Peter Rich draws attention to the lost art of architecture at Venice Biennale
Joburg heritage building designer Peter Rich has become one of the first African architects to be invited to exhibit the world’s most prestigious architecture exhibition
Architects from across the world who were relying on computer tools have been taught to draw with their hands again by Parktown-based heritage building designer Peter Rich, and now his skill is being celebrated on a distinguished stage.
His exhibit, Landscape Architecture, opened last night at the world's most prestigious architecture exhibition, La Biennale di Venezia Arsenale.
It focuses on Rich's organic hand-drawn designs. The Joburger was selected along with 70 other architects to contribute to Venice's 2018 architecture event.
La Biennale di Venezia Arsenale is one part of the two-part Venice Biennale for Architecture.
The first part is the Giardini della Biennale, which hosts exhibits from about 63 countries and is designed to highlight the varied architecture of the world.

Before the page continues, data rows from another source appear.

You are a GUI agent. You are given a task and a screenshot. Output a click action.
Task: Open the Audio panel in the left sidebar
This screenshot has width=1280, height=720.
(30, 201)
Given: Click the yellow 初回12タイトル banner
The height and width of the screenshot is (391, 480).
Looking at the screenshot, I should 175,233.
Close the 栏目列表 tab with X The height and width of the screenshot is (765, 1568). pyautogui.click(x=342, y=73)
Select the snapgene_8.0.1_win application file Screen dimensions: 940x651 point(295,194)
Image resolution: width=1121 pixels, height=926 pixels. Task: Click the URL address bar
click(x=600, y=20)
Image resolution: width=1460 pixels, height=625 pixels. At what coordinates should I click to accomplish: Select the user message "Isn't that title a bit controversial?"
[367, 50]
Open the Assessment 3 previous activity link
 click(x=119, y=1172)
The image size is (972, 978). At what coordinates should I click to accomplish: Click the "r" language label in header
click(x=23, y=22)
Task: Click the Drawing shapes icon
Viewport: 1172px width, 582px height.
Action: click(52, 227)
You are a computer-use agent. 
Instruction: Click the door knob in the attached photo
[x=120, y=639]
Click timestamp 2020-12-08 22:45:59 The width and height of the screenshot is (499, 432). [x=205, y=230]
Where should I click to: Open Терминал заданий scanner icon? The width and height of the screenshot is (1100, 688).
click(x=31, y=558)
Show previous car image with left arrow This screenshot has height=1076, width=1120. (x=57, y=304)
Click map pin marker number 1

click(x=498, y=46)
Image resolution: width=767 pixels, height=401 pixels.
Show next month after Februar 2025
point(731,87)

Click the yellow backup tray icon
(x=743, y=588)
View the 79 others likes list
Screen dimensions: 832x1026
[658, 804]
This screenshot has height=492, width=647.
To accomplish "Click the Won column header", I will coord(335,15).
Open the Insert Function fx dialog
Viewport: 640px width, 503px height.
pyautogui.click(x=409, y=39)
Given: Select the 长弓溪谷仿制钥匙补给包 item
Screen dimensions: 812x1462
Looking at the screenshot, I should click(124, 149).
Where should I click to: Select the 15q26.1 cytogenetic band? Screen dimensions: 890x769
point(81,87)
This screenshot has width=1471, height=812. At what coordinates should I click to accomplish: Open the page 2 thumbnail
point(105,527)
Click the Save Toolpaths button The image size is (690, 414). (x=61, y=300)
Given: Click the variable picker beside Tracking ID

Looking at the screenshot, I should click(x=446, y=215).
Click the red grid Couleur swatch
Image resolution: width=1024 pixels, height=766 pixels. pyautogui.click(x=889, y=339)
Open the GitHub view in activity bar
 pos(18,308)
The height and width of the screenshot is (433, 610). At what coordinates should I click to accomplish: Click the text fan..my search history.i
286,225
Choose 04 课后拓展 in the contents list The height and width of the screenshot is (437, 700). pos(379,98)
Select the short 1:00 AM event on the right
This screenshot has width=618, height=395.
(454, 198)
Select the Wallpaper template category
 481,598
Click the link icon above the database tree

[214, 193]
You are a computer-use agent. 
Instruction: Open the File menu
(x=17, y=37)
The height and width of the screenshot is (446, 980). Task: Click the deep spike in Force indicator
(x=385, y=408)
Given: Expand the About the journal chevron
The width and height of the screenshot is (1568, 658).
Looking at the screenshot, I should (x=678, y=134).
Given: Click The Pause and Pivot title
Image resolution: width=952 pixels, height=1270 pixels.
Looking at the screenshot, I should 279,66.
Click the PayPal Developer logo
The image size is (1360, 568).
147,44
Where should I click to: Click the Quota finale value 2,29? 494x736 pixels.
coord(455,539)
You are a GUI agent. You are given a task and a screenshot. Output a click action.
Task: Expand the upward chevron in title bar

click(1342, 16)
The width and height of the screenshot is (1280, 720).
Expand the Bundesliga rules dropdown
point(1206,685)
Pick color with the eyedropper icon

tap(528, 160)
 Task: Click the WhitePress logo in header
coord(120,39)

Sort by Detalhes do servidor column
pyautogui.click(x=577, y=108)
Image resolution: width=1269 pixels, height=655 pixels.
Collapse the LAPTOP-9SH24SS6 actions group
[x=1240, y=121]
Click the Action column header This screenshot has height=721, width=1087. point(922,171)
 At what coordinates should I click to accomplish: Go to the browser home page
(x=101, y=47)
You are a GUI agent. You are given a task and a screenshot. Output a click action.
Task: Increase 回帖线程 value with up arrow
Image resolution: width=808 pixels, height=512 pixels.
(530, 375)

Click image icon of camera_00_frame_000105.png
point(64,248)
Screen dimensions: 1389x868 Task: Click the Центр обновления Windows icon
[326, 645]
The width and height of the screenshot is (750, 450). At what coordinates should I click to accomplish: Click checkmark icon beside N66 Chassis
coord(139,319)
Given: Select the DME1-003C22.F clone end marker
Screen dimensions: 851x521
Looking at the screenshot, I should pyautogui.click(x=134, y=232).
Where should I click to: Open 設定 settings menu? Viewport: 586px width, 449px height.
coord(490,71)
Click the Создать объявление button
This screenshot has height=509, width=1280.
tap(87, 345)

Rich is being featured in the second part, where architects exhibit by invitation. He was chosen by the 2018 curators, who are Irish architects Yvonne Farrell and Shelley McNamara.
Farrell's and McNamara's brief was to work to a theme, Free Space, and to choose architects who contributed to that theme. The curators say Rich was chosen as an expert in architectural drawing who reminds people in the profession that they have forgotten to draw. He has taught people all over the world to draw by hand.His lectures, which have included drawing craft, have taken place in 29 countries including Mexico, Tanzania, India, the US, Turkey and Finland. Now, for six months his organic drawing style will be on view to the public.
"The curators interpret free space as being architecture that the public has access to, that is beautiful and generous," says Rich.
Rich's exhibition includes an installation that has 15 large canvas panels with his drawings on them suspended from a timber-and-steel mobile structure attached to the old rafters of the biennale exhibition hall.
The mobile was designed in Krugersdorp in western Gauteng. Ruairidh Macleod, who works for Peter Rich's company, Rich Architects, helped put the exhibition together, printing the detailed design resolution drawings. The panels are translucent and local lighting experts added lights that make the panels glow.
Each drawing is 1.5m by 2.5m and shown on panels suspended from a 5m high ceiling. The drawings include projects such as the Mapungubwe Museum, Westridge House and Garden, Stone House in China, Griqua Cultural Centre and Jackson Hlungwani's mythological African landscape.
Garreth van Niekerk, who has curated Rich's exhibition, says the drawings form a candelabra and that they dance with one another.The exhibit took four days to put up, three weeks to build, and 45 years to draw.
"Our exhibition is considered sublime both as a temple of light celebrating the 13th-century context of the 300m-long building it is in and the generosity of sharing the journey that drawing can take one on. Fantastico bellissimo magnifico," says Rich.
"The exhibit is not related to politics, nationality nor gender. I believe the experience of good places is good for our wellbeing and that is part of what I've tried to have behind me in everything I've designed," he says.
Curators Farrell and McNamara founded award-winning company Grafton Architects. They won the inaugural World Building of the Year award in 2008 for their faculty building located at the Luigi Bocconi University in Milan.
Rich won the same award a year later for the Mapungubwe Interpretation Centre, a 1,500m visitors' centre set among the national park's flora and including tourist facilities and SANParks offices.Farrell and McNamara said: "Peter Rich seems to think and see with his hand. His fluent, vibrant drawings show a keen observation of the world around him, picking up the tiniest of detail in the wall, on the ground, in the contour of the land, in the loose-fit organic forms of the vernacular buildings, the enclosures, the habitation clusters of South Africa.
"This exhibit creates a world with his hand-drawn sketches. There is a force of energy embedded in these drawings which communicates respect and sensitivity for the land, for the resources, for the occupants, for the communities."
Rich served as professor of architecture at the University of the Witwatersrand for 27 years. He has documented architectural styles of various African societies in his career, which runs just short of a half a century.